[Source data]
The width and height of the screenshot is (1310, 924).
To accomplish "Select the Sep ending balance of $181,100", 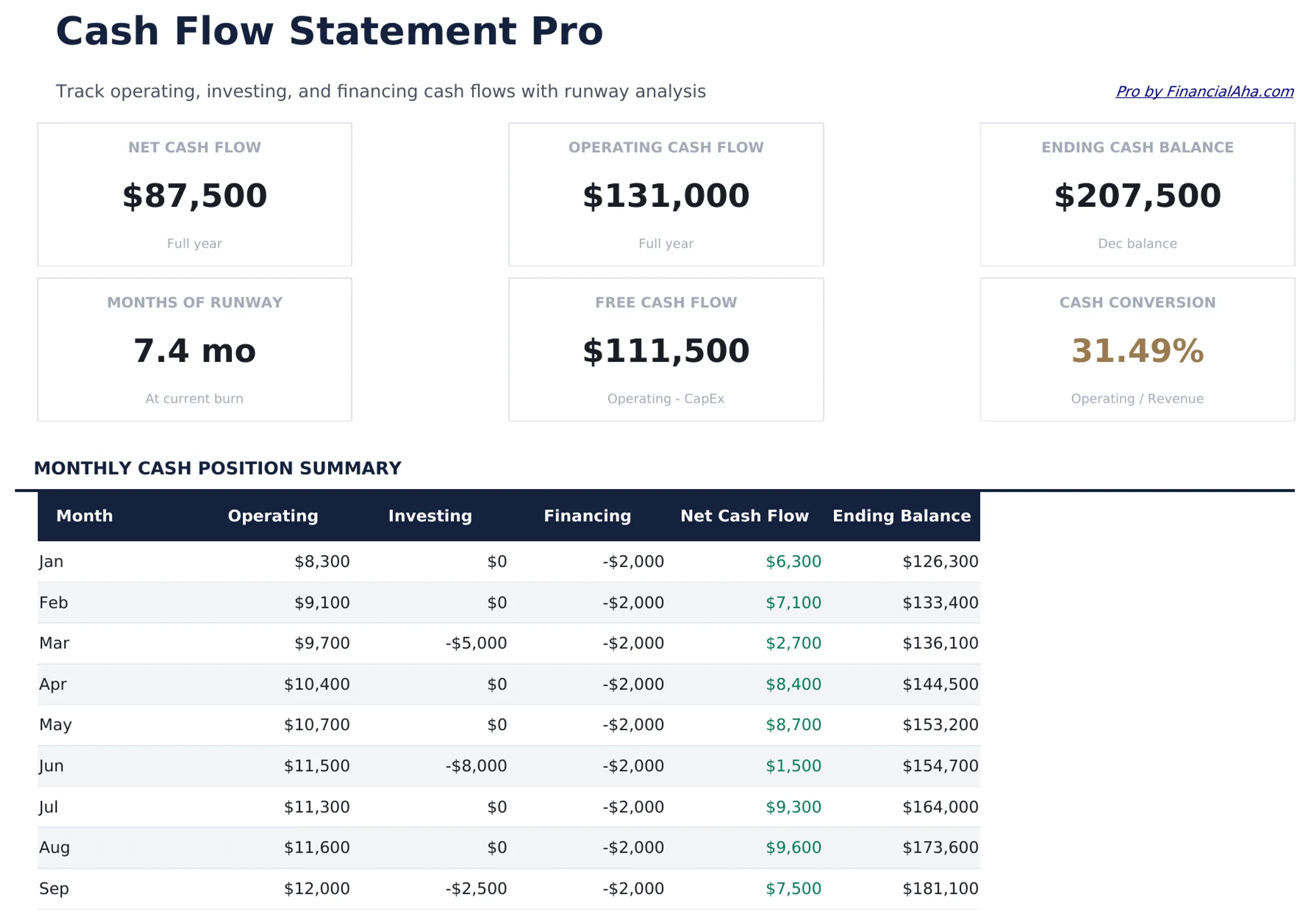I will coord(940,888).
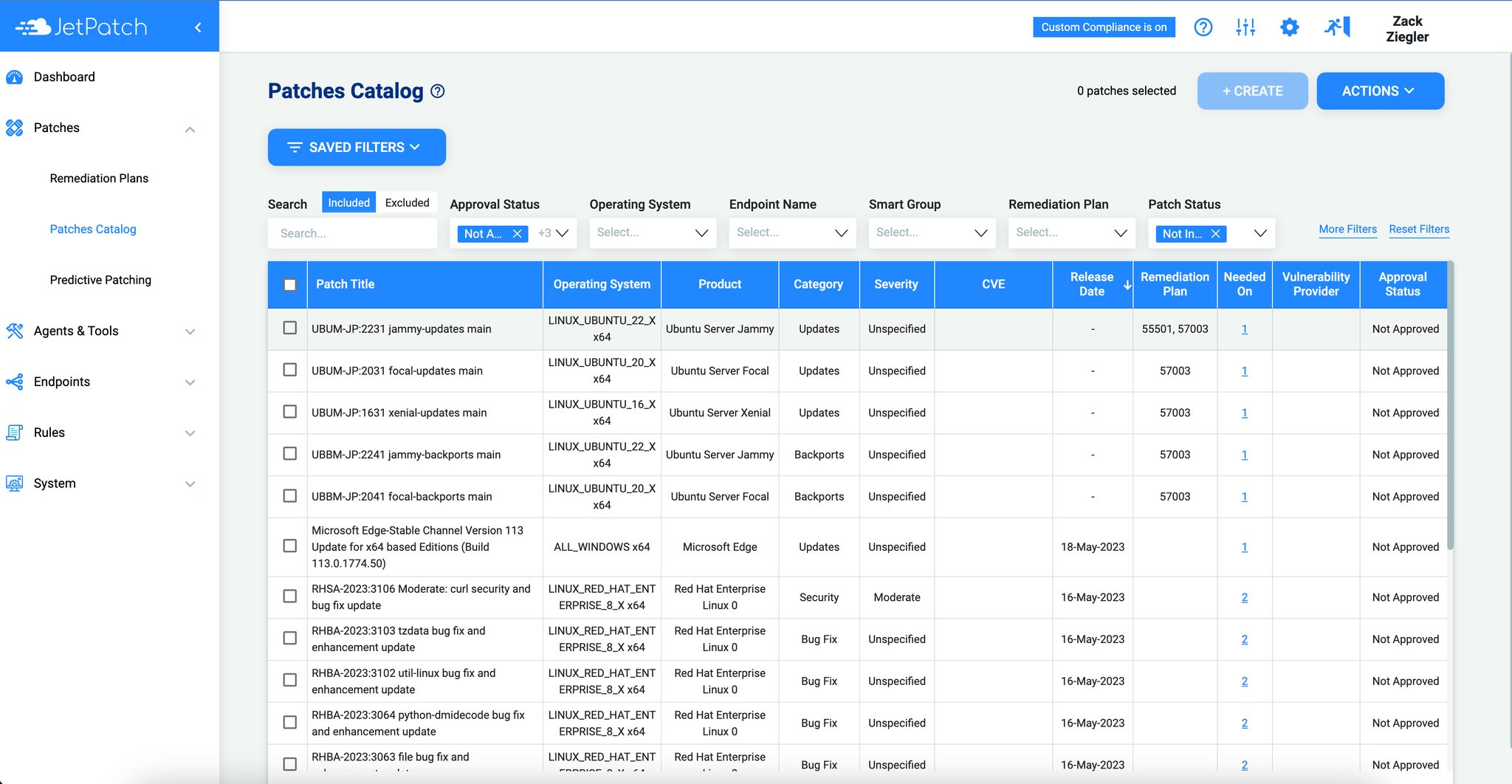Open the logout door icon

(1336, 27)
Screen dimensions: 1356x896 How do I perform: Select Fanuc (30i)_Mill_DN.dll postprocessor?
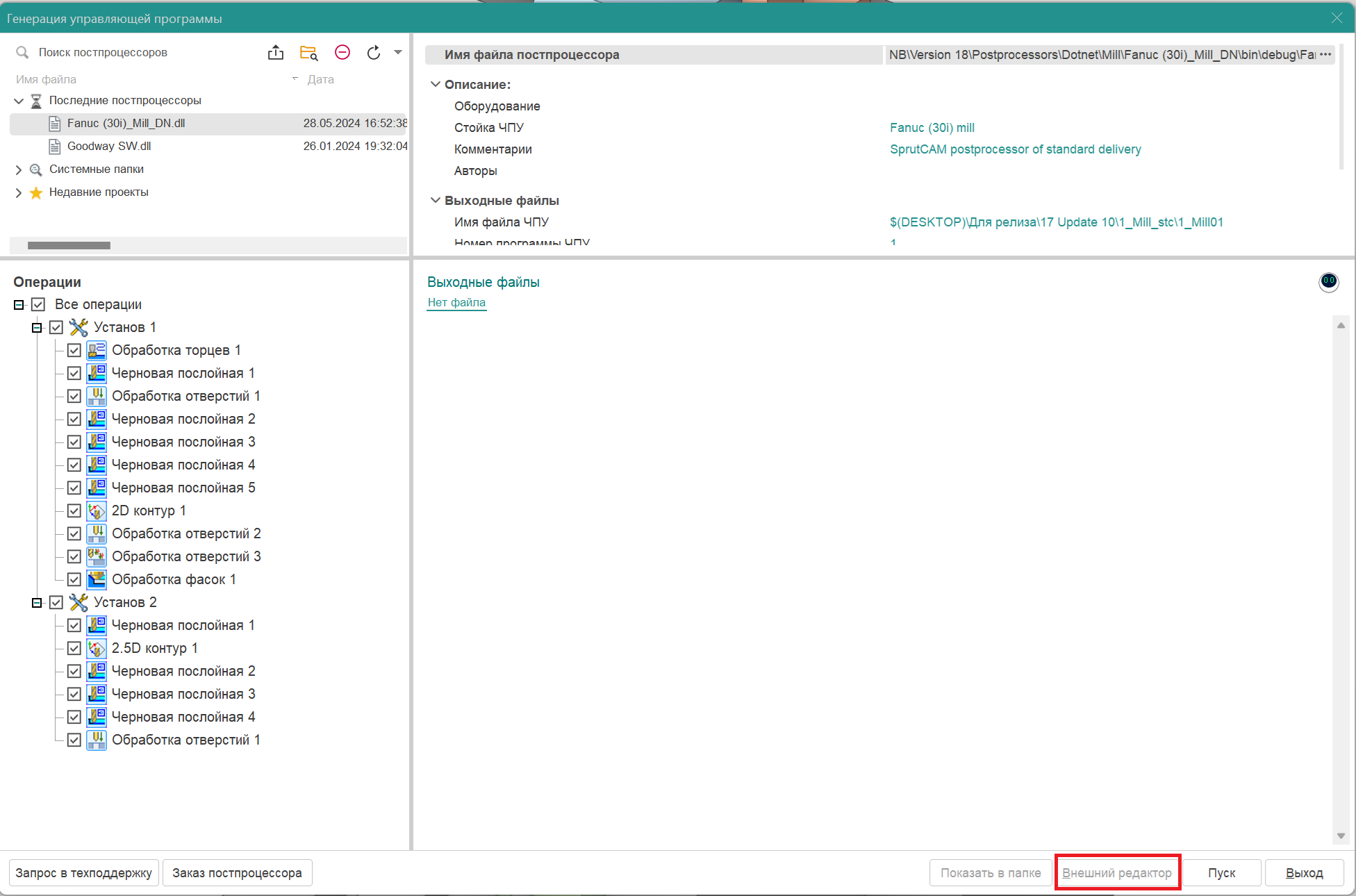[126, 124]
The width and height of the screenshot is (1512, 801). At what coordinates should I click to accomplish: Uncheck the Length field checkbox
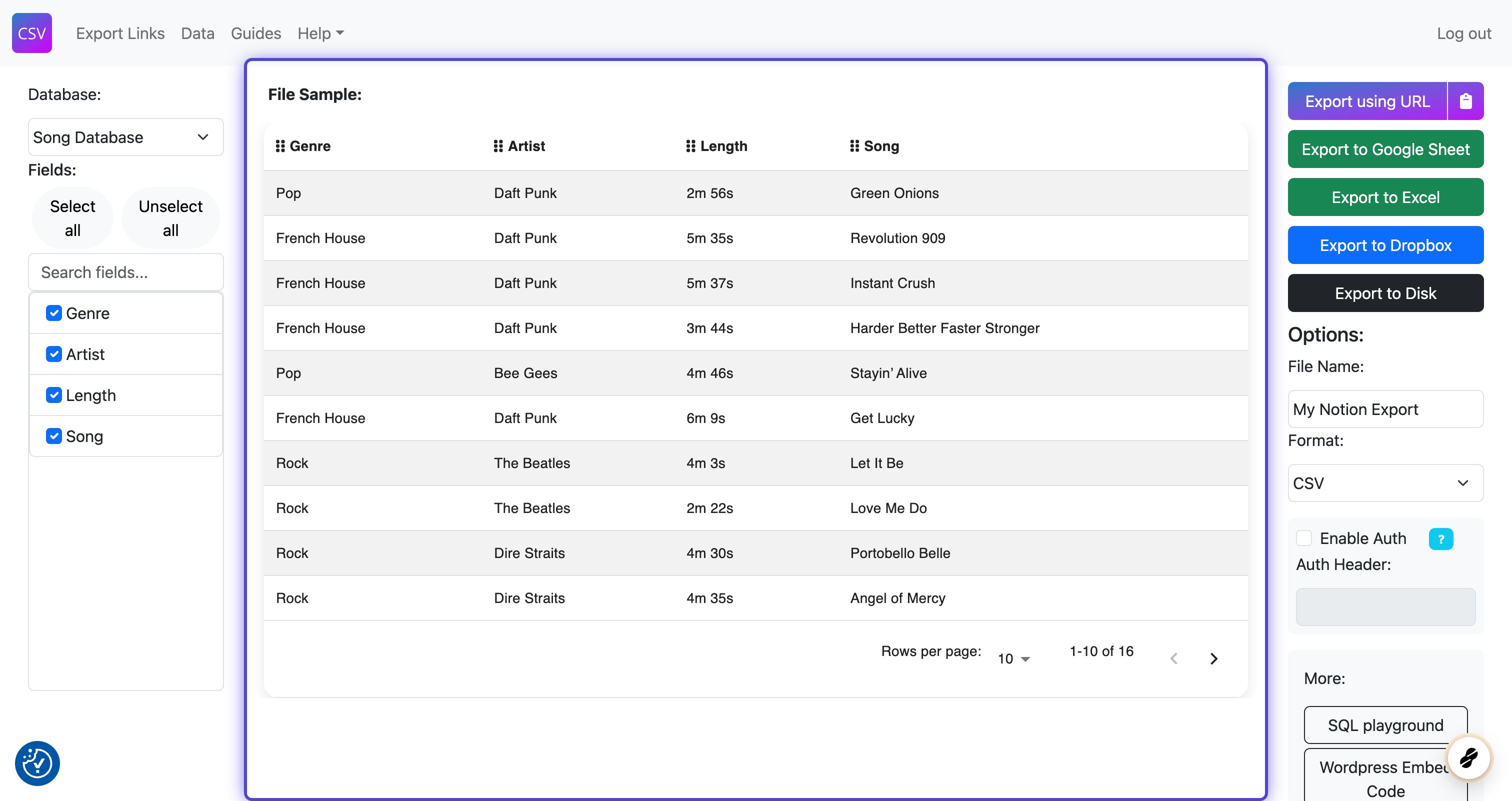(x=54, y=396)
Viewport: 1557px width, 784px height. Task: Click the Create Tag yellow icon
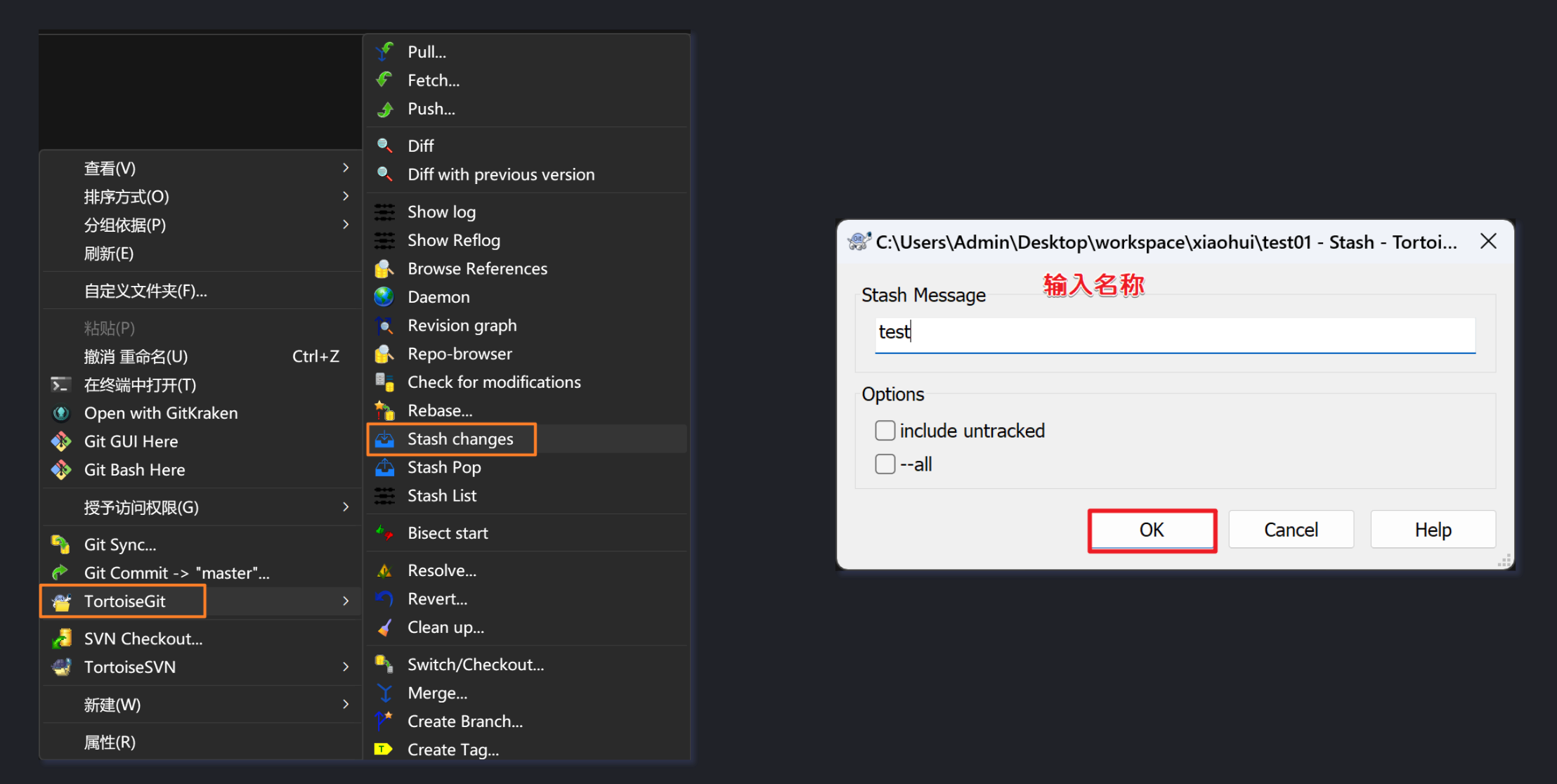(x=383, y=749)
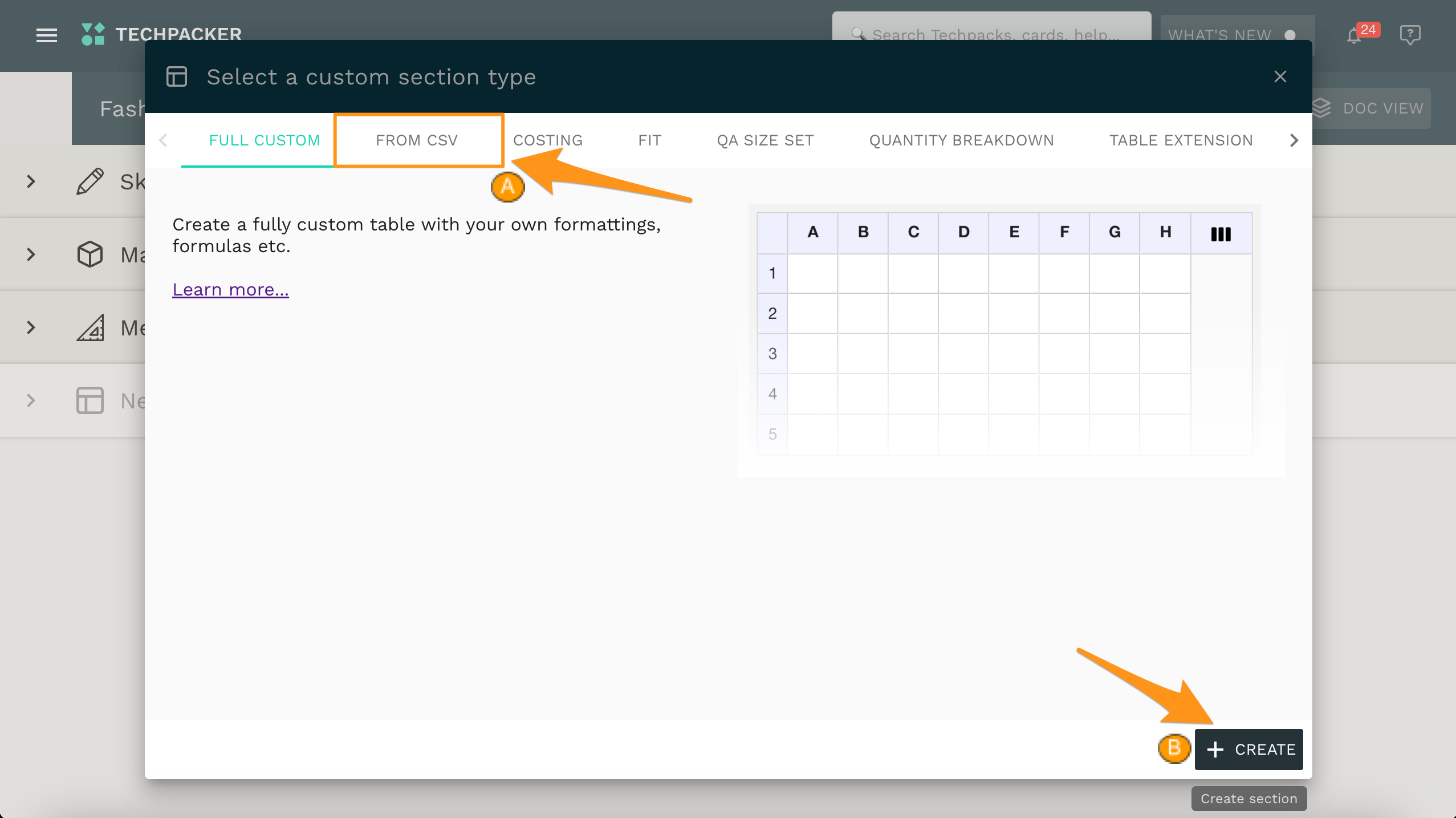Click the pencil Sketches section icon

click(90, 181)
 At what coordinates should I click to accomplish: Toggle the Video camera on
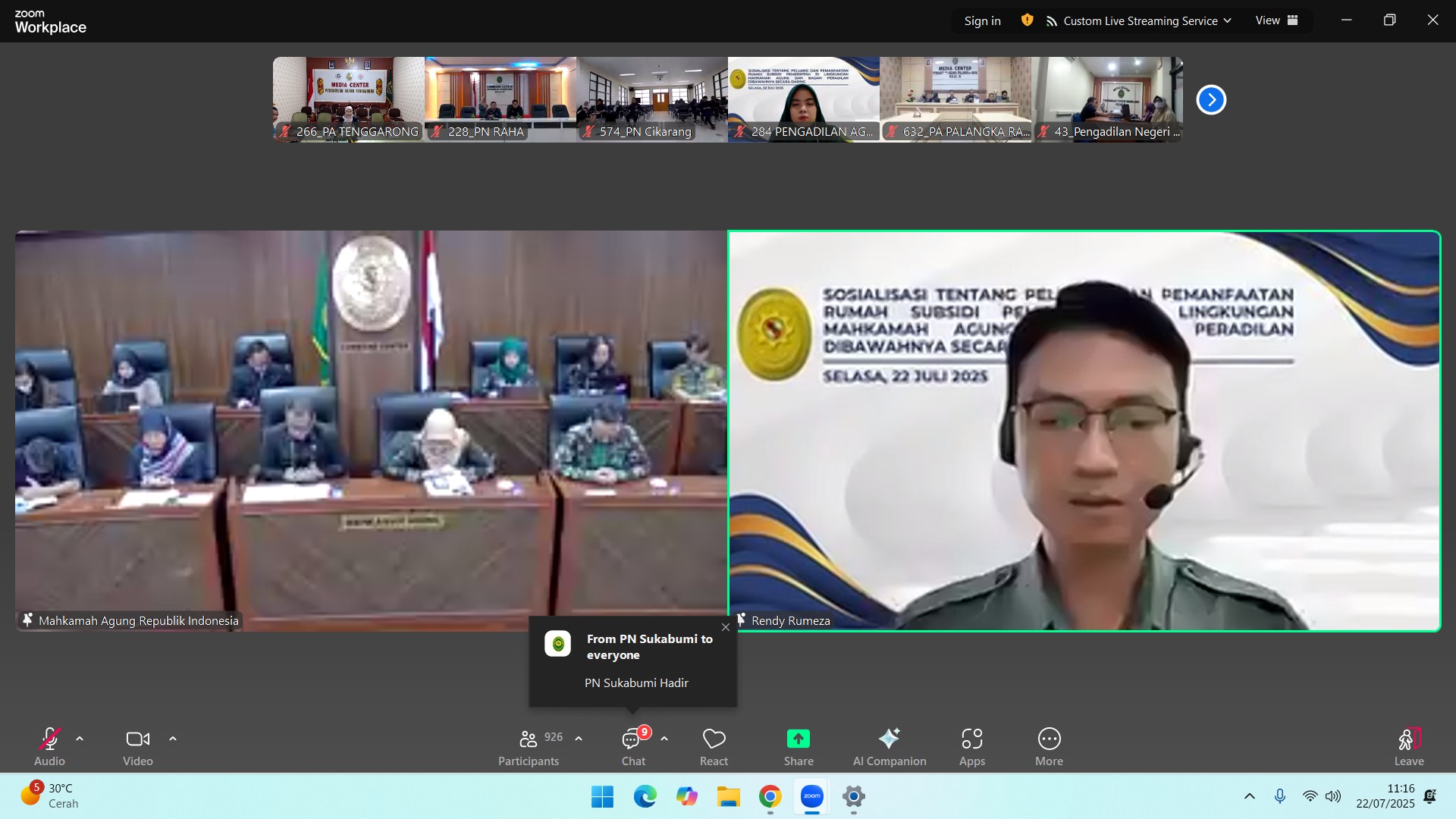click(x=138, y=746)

§ **TASK DESCRIPTION**: Print, exactly and only, the lines running from the line with "The width and height of the screenshot is (1512, 801)." through the last line of the data, including both. Skip any picture.

§ **RESULT OF THIS TASK**:
The width and height of the screenshot is (1512, 801). At what coordinates should I click to accomplish: Uncheck the Length field checkbox
(x=54, y=396)
Viewport: 1557px width, 784px height. Task: Click the Create Tag yellow icon
(x=383, y=749)
Click the pencil Sketches section icon

click(90, 181)
 At what coordinates should I click to accomplish: Toggle the Video camera on
click(x=138, y=746)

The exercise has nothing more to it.